Abu Dhabi, UAESaturday 24 October 2020

Oman records 1,000 Covid-19 deaths as hospitals struggle with surge in infections

Parents worry about sending children back to school amid rising cases

A medical worker collects a swab sample from a passenger for a PCR coronavirus test at Muscat International Airport in the Omani capital. AFP
A medical worker collects a swab sample from a passenger for a PCR coronavirus test at Muscat International Airport in the Omani capital. AFP

One thousand people are now dead from the coronavirus pandemic in Oman as its hospitals struggle to cope with the rate of new infections, the Ministry of Health reported.

On Wednesday, hospitals recorded 817 new infections and 10 deaths from the pandemic.

The total number of cases in the country is 103,465, with 91,329 recoveries.

A total of 554 patients have been admitted to hospital with infections, of whom 211 are in the intensive care.

“The hospitals are nearing capacity and some hospitals need assistance to cope with new cases," said the Minister of Health, Dr Ahmed Al Saidi.

"People continue to ignore the pandemic rules or adhere to safety regulations, which is the reason for the new infections."

"Gatherings must stop and good people must say no when they are invited to one of these illegal parties."

Those hosting parties risk a fine of 1,500 rials ($3,897) and each person attending will be fined100 rials.

The Health Ministry opened a 300-bed field hospital last week for Covid-19 patients at an old air base next to Muscat airport, to cope with new cases.

A testing centre has also been opened next to the airport for travellers and the public.

With the new surge in infections, parents are concerned about sending their children to schools.

But the Ministry of Education has announced it will start blended learning on November 1, to let pupils attend school in person and take online classes, on alternate weeks.

“With the current situation of new cases, how can we send our children back to school?” asked Safa Al Khairi, 32, a mother of two.

"I said I would not allow my own children to attend classes in person because I know it is impossible for children so young to adhere to social distancing."

But some parents support the decision to return to classrooms because of their office commitments.

“Online education is difficult for us because my husband and I are working," said Aisha Al Hadi, 36, a banker.

"We cannot leave two children under 10 alone at home with computers.
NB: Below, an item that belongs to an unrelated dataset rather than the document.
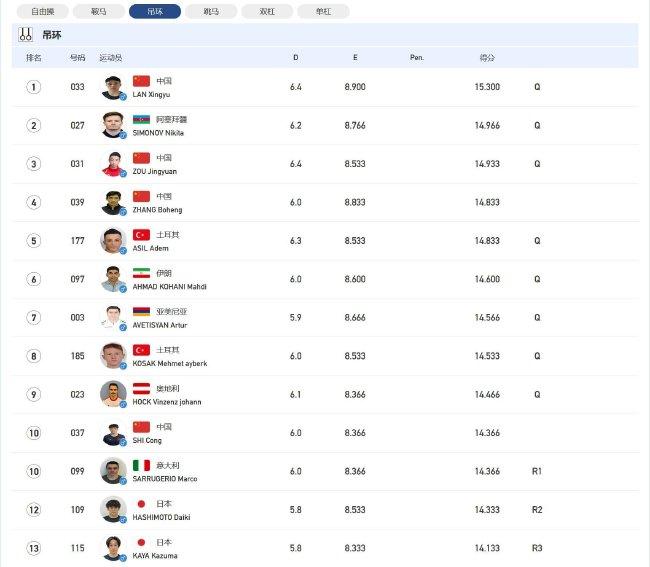Click KAYA Kazuma's profile photo
The height and width of the screenshot is (567, 650).
point(113,548)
First, it is against the law. Second, they would not study but play the whole day."

A family who lost a loved one this week to the coronavirus said they were going through a week of “agony".

Samia Mansoor, 42, lost her husband, 44, last Thursday in Muscat. He was fighting the infection in intensive care.

The couple have four children between the ages of 8 and 17. He was a civil engineer for a building company in Muscat.

“I am not sure who to blame," Ms Mansoor said. "Irresponsible people who know they are infected but still go out? The society, or just no one?

"My children and I are going through pain and agony after we lost a person we dearly loved."